Monday, 15 February 2016

Lessons to be learned

Monday, 15 February 2016
This ODI series has proved that, as exciting as this England side can be, they still have a lot left to learn. A 2-0 series lead slipped to a 3-2 series loss, as despite having the chances to wrap up a historic double series win in South Africa, England were left to rue mistakes and misjudgments and fall to a series defeat. It was an excellent comeback from South Africa, no doubt about it, but there too is the feeling that England let themselves down.
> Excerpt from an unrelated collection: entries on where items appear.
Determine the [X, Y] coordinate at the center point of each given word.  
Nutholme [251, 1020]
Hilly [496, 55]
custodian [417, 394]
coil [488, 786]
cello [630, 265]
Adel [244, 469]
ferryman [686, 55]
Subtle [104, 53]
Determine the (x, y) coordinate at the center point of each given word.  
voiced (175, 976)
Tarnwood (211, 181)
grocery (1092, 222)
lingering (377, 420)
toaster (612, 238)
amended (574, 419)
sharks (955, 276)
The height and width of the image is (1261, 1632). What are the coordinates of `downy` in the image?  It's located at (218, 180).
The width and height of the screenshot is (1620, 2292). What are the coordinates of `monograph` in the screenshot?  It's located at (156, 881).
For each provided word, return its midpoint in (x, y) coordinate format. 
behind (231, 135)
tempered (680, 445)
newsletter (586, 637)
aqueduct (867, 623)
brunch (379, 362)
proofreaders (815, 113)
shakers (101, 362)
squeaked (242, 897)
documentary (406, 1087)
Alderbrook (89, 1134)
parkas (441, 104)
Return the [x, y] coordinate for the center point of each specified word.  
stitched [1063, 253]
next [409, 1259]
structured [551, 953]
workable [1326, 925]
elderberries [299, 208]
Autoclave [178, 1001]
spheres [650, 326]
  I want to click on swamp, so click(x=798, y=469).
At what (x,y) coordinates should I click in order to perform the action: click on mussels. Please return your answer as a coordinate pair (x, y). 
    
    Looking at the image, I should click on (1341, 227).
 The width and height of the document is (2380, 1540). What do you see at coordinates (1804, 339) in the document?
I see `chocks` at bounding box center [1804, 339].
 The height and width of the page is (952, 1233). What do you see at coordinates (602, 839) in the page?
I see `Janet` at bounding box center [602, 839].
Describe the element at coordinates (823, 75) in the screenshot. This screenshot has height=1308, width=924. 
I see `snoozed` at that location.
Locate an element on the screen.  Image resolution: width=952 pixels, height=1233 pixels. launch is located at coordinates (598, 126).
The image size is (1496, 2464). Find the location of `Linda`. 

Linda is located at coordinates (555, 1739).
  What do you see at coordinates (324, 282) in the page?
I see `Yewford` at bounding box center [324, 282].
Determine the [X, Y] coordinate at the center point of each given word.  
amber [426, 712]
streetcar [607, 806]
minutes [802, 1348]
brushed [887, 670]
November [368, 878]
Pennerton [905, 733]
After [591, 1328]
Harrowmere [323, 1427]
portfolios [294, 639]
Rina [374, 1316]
Patience is the key with this young England side; patience for those watching them, and something for the players to learn themselves. The first match saw them score 399, not even the first time they've been around the 400 mark in the past nine months; but it's not something that's going to happen every time. Of course I'm fond of this self belief, this mentality where there's no limit when they go out to bat. But there is a line between positivity and stupidity, between aggression and recklessness, and England can swerve too much over to the latter side. Take the final match as the most glaring example - crying out for someone to build a partnership with Alex Hales as he made a century. It wasn't a 400 pitch, but one where if a batsman settled, he could be rewarded. But nobody stayed there long enough, and despite an early struggle, it became a fairly comfortable win for South Africa. They made partnerships - de Villiers (101*) with Amla (59), and then with Wiese (41*) - and they reaped the rewards.

Mistakes in the field were also costly for England. They put down three catches at the Wanderers, where they had their best chance to secure the series win. Rashid's drop of Morris on 14 was the most costly - he then made 62 from 38 before finally being dismissed with the scores level. South Africa won by a single wicket. How it could have been so different. They are tiny, tiny moments, but it a format like this it doesn't take long for a batsman to get away and the damage to be dealt.

There are still a few questions over the bowling, though in a batsman's world it will always be a tough task. Reece Topley continued to make a good impression, finishing as the leading wicket taker on either side, but others struggled. Broad, Woakes, Willey, and Jordan took only one wicket apiece, and Topley was the only bowler to average below 40. Jordan suffered the most, conceding over eight runs an over throughout the series. Maybe it was the lack of a truly quick bowler, with Finn, Plunkett, and Wood all on the injury list. It was a hard series for the bowlers in any case with batsmen like de Kock in full flow, and further fine centuries from Amla and de Villiers. But there was still the feeling that something was slightly missing.

There are still the positives, of course. Alex Hales and Joe Root were the leading runscorers of the series, and adapted the best to the situations and conditions. Hales passed fifty in every innings, finally rewarded with a century in the final game after being out for 99 in the second. It was a marked difference to the man who was ill at ease in the test series, looking much more assured in both attack and defence against the white ball. The first match showed exactly why it's so easy to get excited about this team - an opening partnership to get off to a flyer; a middle order with the freedom to express themselves; and a flexibility too, with Buttler moving up to number four and scoring his century. Coming from 73 balls, it was his slowest one yet for England.

A lot of it is a matter of maturity, and this team should get better the more they play. Batsmen will make low scores, they will make bad decisions, chase after one that's not meant to be hit. It's just disappointing when they all do it one after the other when there's time for them to just settle in a bit. Even in the most electrifying innings batsmen still have time to play themselves in before the real battering comes along, just think of how many times you watch a batsman suddenly get on a roll and just hit it everywhere. Unfortunately the captain led by example. Morgan can be brilliant at times, and at other times so poor. He struggled to make a mark in this series, and at Cape Town his was perhaps the worst shot of the lot.

And so, the learning curve continues. Bumps in the road are to be expected, and it's still worth remembering how far they have come, nearly a year to the day since being dismissed for 123 against New Zealand at the World Cup. It was hard to see a way out of the mire at that point, and now we have a team playing with the freedom and self belief we had always hoped for. Maybe the trick now is learning the right time to reign things in a bit.